(ENTRIES SHOWN)

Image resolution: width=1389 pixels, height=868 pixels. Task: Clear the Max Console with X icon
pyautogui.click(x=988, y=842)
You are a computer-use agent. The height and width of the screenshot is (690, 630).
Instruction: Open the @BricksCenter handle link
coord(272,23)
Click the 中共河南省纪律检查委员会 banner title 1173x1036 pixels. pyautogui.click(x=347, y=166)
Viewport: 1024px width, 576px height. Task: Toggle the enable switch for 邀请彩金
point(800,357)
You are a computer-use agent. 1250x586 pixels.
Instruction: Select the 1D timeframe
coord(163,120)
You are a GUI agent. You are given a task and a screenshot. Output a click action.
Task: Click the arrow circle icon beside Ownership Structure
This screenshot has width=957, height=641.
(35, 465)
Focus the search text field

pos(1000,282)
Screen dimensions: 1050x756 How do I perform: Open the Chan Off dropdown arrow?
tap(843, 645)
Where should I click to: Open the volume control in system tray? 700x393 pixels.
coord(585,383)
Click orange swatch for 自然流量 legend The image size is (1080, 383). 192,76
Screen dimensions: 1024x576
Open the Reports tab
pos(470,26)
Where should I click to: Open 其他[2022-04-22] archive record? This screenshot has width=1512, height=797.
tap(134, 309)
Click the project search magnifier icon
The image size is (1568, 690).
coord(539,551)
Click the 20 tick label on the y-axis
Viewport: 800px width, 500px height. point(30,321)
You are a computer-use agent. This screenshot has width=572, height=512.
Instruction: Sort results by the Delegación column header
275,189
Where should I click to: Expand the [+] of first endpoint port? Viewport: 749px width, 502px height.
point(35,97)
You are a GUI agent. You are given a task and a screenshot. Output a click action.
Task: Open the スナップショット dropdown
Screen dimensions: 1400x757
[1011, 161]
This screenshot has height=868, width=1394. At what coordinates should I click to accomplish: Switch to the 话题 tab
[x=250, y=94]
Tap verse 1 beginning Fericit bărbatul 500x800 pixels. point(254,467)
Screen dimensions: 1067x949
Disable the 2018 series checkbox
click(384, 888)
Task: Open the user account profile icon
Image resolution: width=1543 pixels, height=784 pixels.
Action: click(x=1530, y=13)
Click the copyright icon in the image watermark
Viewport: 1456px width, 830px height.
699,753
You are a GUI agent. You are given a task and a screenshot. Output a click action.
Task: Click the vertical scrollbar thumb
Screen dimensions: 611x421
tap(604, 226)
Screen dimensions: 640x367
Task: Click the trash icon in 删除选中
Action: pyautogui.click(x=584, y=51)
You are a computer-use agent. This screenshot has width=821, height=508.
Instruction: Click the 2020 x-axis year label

(End ENTRIES SHOWN)

Retype the whole listing exactly.

▶ _SOLUTION_:
Image resolution: width=1389 pixels, height=868 pixels. Task: Clear the Max Console with X icon
pyautogui.click(x=988, y=842)
You are a computer-use agent. The height and width of the screenshot is (690, 630).
Instruction: Open the @BricksCenter handle link
coord(272,23)
Click the 中共河南省纪律检查委员会 banner title 1173x1036 pixels. pyautogui.click(x=347, y=166)
Viewport: 1024px width, 576px height. Task: Toggle the enable switch for 邀请彩金
point(800,357)
You are a computer-use agent. 1250x586 pixels.
Instruction: Select the 1D timeframe
coord(163,120)
You are a GUI agent. You are given a task and a screenshot. Output a click action.
Task: Click the arrow circle icon beside Ownership Structure
This screenshot has width=957, height=641.
(35, 465)
Focus the search text field

pos(1000,282)
Screen dimensions: 1050x756 How do I perform: Open the Chan Off dropdown arrow?
tap(843, 645)
Where should I click to: Open the volume control in system tray? 700x393 pixels.
coord(585,383)
Click orange swatch for 自然流量 legend The image size is (1080, 383). 192,76
Screen dimensions: 1024x576
Open the Reports tab
pos(470,26)
Where should I click to: Open 其他[2022-04-22] archive record? This screenshot has width=1512, height=797.
tap(134, 309)
Click the project search magnifier icon
The image size is (1568, 690).
coord(539,551)
Click the 20 tick label on the y-axis
Viewport: 800px width, 500px height. point(30,321)
You are a computer-use agent. This screenshot has width=572, height=512.
Instruction: Sort results by the Delegación column header
275,189
Where should I click to: Expand the [+] of first endpoint port? Viewport: 749px width, 502px height.
point(35,97)
You are a GUI agent. You are given a task and a screenshot. Output a click action.
Task: Open the スナップショット dropdown
Screen dimensions: 1400x757
[1011, 161]
This screenshot has height=868, width=1394. At what coordinates should I click to accomplish: Switch to the 话题 tab
[x=250, y=94]
Tap verse 1 beginning Fericit bărbatul 500x800 pixels. point(254,467)
Screen dimensions: 1067x949
Disable the 2018 series checkbox
click(384, 888)
Task: Open the user account profile icon
Image resolution: width=1543 pixels, height=784 pixels.
Action: click(x=1530, y=13)
Click the copyright icon in the image watermark
Viewport: 1456px width, 830px height.
699,753
You are a GUI agent. You are given a task and a screenshot. Output a click action.
Task: Click the vertical scrollbar thumb
Screen dimensions: 611x421
tap(604, 226)
Screen dimensions: 640x367
Task: Click the trash icon in 删除选中
Action: pyautogui.click(x=584, y=51)
You are a computer-use agent. This screenshot has width=821, height=508.
Instruction: Click the 2020 x-axis year label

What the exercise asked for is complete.